(Word and element pointing entries)
┄┄┄┄┄┄┄┄┄┄┄┄┄┄┄┄┄┄┄┄
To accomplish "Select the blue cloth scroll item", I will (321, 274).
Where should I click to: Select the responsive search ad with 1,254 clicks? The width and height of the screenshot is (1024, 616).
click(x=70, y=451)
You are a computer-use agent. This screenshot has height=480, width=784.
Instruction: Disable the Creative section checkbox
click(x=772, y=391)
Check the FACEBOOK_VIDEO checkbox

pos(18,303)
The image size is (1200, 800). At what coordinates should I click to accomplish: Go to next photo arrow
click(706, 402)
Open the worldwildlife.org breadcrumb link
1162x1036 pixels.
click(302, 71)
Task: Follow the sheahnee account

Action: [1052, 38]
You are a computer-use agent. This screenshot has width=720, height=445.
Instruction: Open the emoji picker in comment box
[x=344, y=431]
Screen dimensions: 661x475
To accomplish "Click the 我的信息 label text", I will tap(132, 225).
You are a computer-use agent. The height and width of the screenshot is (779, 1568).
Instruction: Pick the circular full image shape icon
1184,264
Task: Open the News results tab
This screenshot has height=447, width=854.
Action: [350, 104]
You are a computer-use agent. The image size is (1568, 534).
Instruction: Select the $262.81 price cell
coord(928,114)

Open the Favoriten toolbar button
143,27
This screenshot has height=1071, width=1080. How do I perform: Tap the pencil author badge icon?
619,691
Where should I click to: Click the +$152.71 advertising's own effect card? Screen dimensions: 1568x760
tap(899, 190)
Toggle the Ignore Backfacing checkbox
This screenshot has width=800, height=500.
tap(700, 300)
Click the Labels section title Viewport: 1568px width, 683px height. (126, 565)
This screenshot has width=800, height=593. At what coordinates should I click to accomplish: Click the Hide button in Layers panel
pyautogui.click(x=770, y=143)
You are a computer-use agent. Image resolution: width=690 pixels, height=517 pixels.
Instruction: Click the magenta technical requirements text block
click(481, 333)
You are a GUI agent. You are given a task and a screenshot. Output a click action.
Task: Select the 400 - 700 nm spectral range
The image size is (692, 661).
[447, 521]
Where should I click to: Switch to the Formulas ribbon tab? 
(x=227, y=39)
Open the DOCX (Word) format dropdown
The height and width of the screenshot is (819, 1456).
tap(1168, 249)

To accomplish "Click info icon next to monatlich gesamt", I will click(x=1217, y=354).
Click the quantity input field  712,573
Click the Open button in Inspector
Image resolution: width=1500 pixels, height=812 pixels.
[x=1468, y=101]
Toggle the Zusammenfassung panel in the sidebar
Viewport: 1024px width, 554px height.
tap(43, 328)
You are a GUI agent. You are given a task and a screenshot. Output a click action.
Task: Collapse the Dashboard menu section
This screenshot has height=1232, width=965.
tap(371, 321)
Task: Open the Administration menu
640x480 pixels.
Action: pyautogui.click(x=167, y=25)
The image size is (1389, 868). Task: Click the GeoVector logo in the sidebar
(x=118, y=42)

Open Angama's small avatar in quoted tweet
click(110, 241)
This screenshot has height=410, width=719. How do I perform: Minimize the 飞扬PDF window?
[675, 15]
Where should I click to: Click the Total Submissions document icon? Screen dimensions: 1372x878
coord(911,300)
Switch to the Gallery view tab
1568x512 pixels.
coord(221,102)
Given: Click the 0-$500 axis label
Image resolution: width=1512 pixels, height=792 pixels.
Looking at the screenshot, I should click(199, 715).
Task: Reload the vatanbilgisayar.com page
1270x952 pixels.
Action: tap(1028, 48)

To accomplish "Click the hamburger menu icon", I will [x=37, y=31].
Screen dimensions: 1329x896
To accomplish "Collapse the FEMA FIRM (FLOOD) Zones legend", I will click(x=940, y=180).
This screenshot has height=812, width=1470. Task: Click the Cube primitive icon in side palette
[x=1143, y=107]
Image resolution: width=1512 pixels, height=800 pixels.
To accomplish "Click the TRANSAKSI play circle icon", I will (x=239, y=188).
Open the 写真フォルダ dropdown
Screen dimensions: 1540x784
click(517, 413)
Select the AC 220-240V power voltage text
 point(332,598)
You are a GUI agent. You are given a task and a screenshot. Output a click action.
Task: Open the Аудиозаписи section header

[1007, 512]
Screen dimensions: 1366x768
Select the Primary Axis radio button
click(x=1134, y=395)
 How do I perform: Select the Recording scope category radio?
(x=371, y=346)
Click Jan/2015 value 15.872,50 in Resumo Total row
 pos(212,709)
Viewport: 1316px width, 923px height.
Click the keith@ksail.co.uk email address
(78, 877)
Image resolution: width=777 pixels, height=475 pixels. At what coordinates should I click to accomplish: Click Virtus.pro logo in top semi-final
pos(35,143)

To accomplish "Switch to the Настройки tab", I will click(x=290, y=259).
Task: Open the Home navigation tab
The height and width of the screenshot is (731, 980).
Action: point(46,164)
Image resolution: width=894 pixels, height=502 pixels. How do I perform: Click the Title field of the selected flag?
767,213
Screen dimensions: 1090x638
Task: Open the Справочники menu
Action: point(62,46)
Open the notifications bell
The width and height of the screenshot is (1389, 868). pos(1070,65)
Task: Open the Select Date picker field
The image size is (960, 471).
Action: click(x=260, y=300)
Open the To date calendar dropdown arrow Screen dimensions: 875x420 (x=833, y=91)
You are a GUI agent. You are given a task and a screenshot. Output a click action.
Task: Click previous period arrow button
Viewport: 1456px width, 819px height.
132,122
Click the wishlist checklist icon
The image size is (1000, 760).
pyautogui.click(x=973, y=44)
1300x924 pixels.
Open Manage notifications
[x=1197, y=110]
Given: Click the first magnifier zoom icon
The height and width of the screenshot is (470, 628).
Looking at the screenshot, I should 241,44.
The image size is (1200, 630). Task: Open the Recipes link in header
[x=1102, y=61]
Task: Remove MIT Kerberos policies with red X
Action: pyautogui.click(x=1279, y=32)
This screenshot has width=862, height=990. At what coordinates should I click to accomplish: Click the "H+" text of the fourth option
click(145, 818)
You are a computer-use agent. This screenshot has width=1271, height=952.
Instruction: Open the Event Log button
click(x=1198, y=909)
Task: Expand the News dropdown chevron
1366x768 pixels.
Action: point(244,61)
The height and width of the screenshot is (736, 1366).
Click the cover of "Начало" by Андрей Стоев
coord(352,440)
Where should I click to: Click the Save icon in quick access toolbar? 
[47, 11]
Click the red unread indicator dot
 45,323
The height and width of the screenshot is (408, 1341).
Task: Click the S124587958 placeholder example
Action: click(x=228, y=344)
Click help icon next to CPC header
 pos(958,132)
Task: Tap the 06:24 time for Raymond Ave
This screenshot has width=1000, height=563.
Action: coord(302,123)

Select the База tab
┄┄┄┄┄┄┄┄┄┄┄┄┄┄┄┄┄┄┄┄
- _Work to complete_
Pick out each line in the data above that contains the word "logo", and copy every such line in full.

- _Written answer_
The image size is (1389, 868). Task: Click the GeoVector logo in the sidebar
Image resolution: width=777 pixels, height=475 pixels. At what coordinates should I click to accomplish: Click Virtus.pro logo in top semi-final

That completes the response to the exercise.